** Opening Available records block **

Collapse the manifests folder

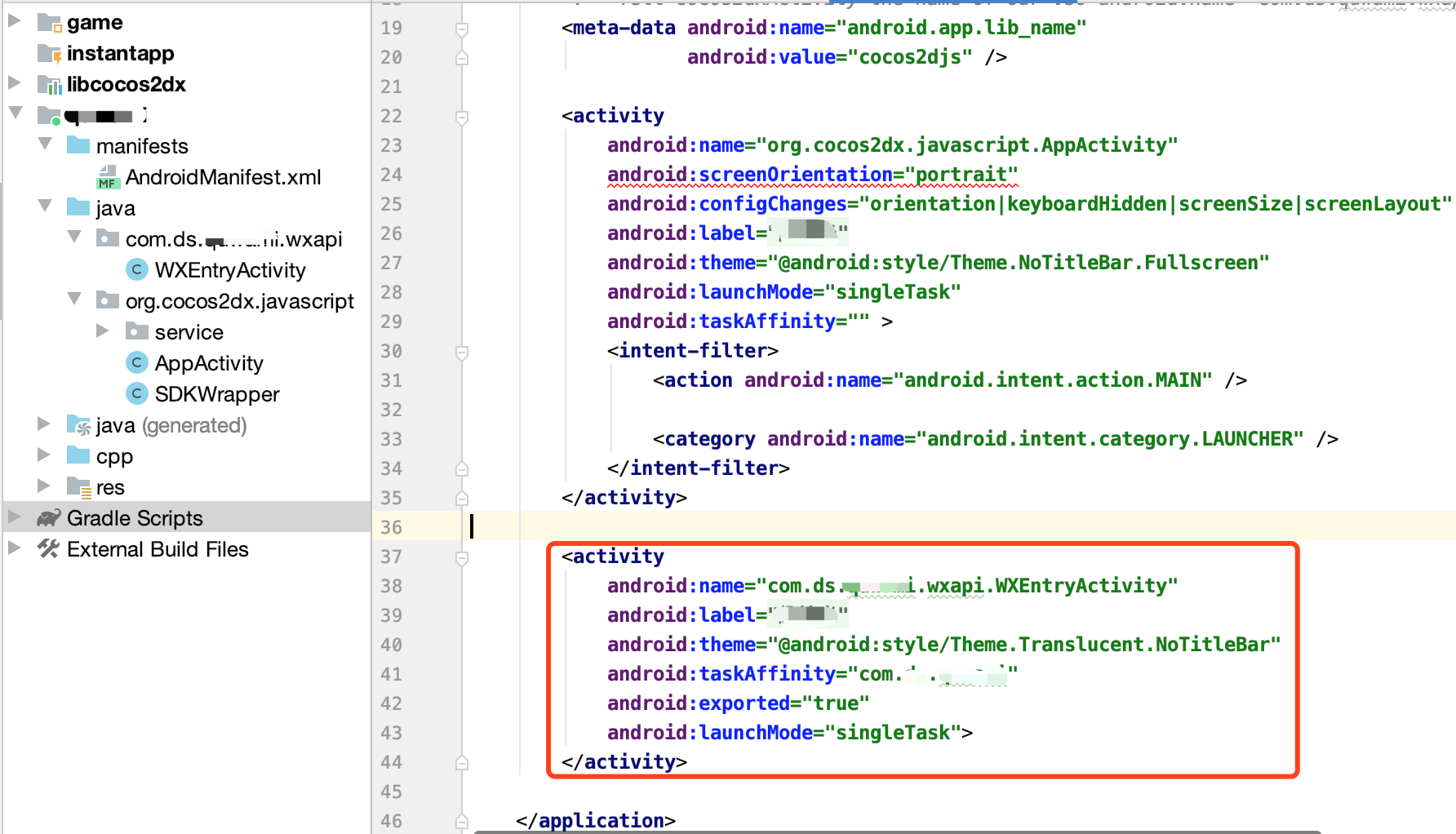(x=45, y=144)
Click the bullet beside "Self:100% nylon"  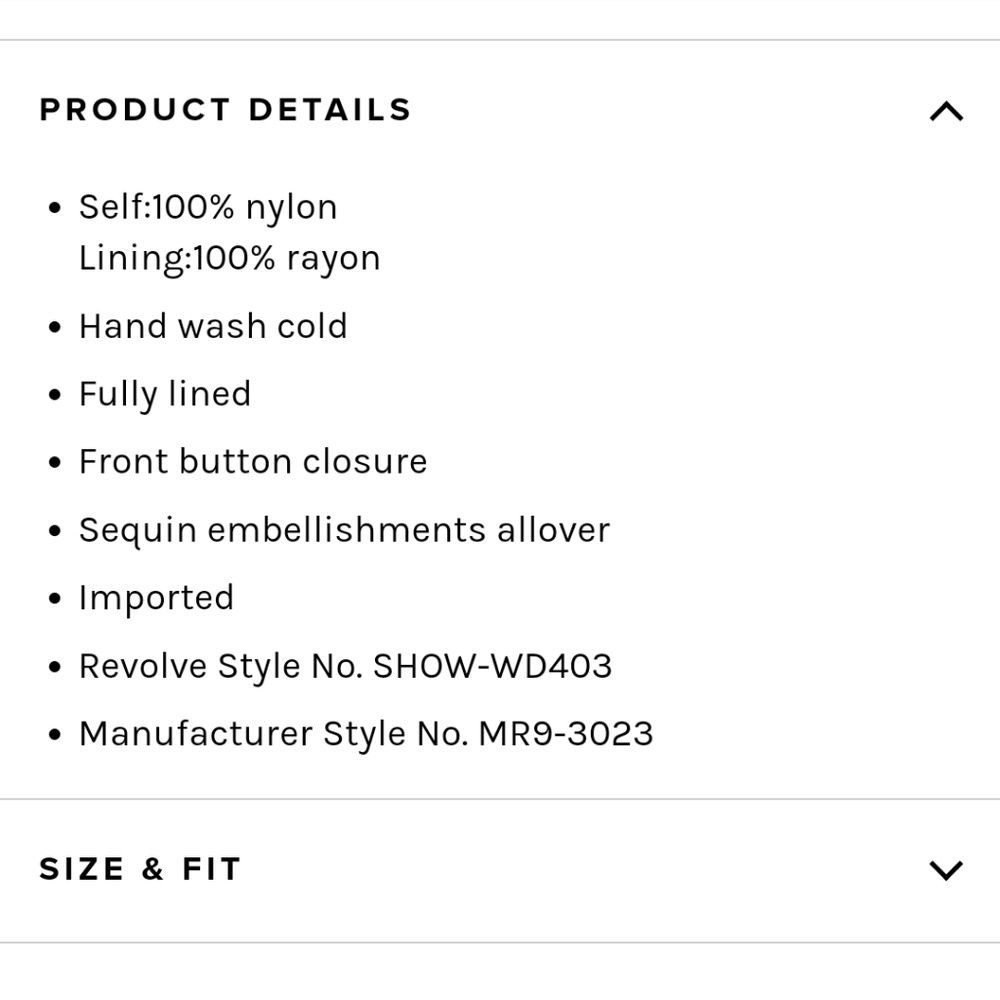pyautogui.click(x=55, y=209)
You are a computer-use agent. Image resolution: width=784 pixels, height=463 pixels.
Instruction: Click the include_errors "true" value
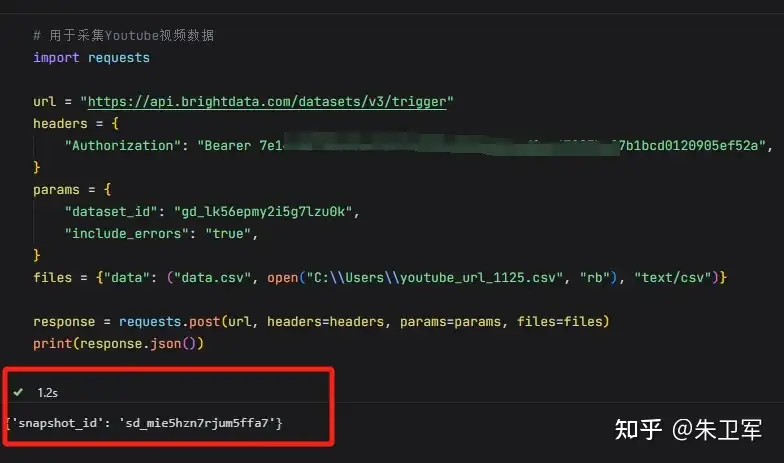[x=228, y=234]
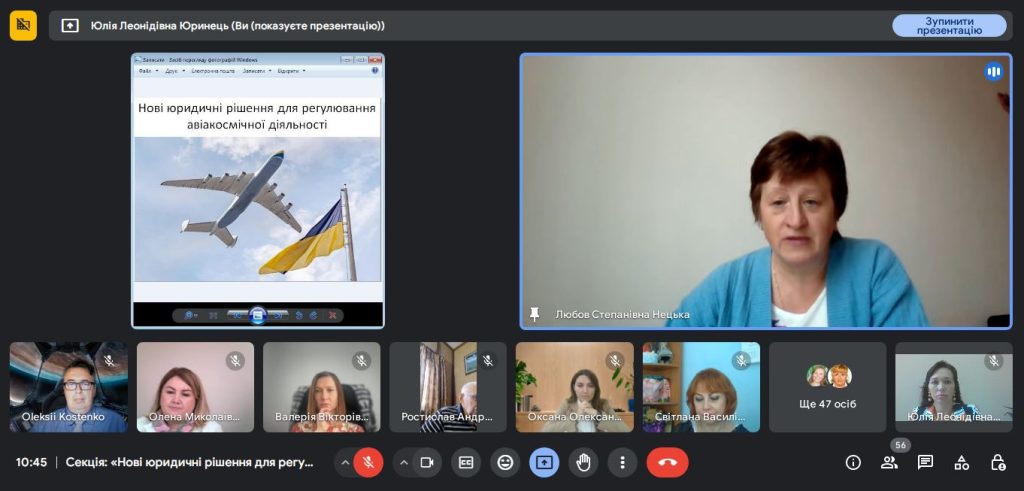Open 'Файл' menu in the photo viewer
This screenshot has width=1024, height=491.
click(x=145, y=71)
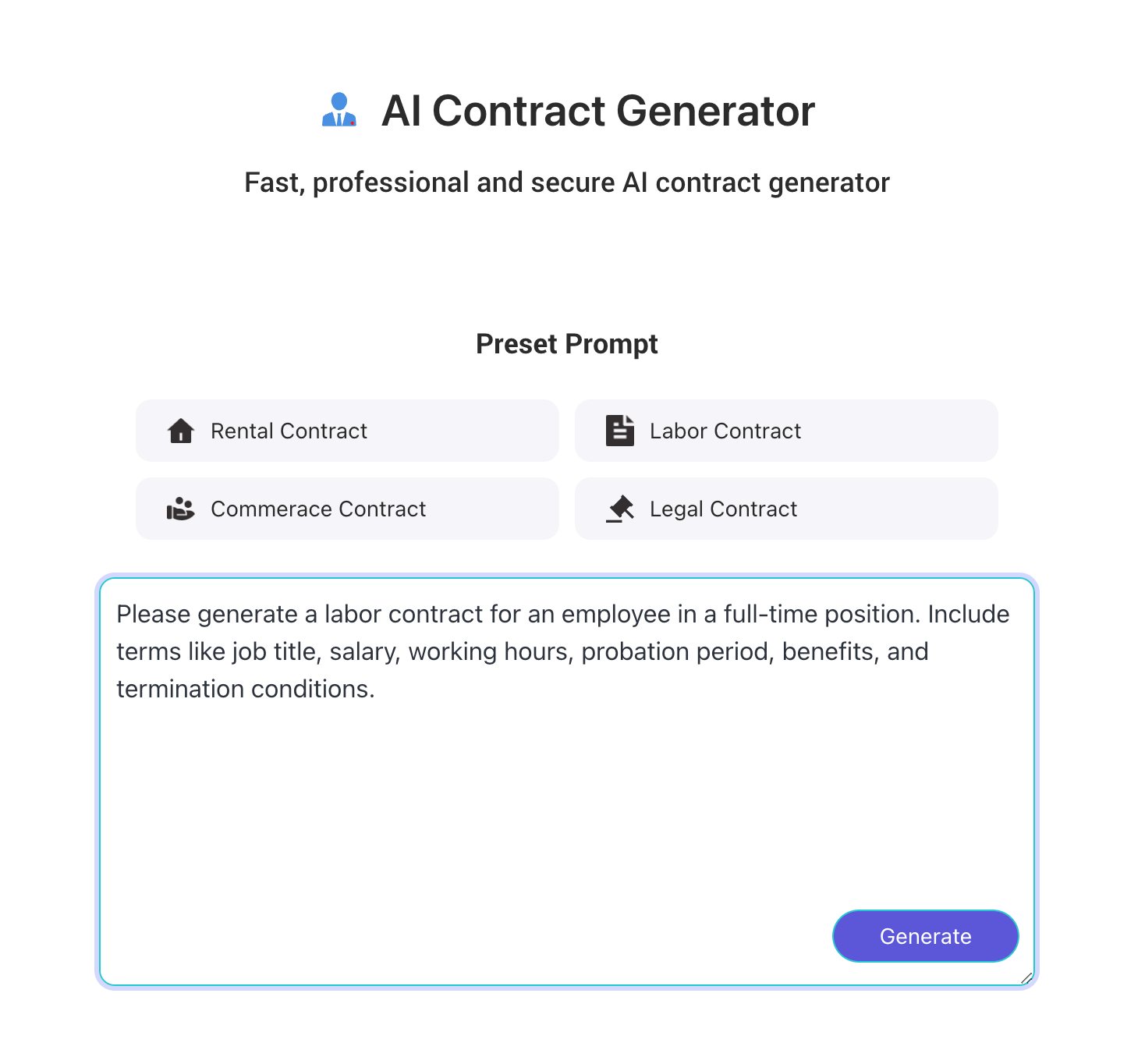
Task: Select the Commerace Contract preset prompt
Action: 347,509
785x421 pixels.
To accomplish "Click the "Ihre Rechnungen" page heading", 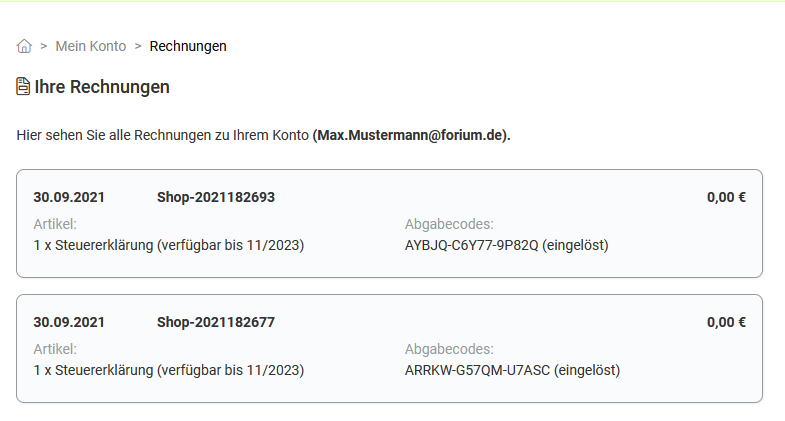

** Closing Available records block **

Your objective >> From the material above, copy each line that includes the word "pixels".

Solution to the exercise >>
You are a computer-use agent. Image resolution: width=784 pixels, height=463 pixels.
785x421 pixels.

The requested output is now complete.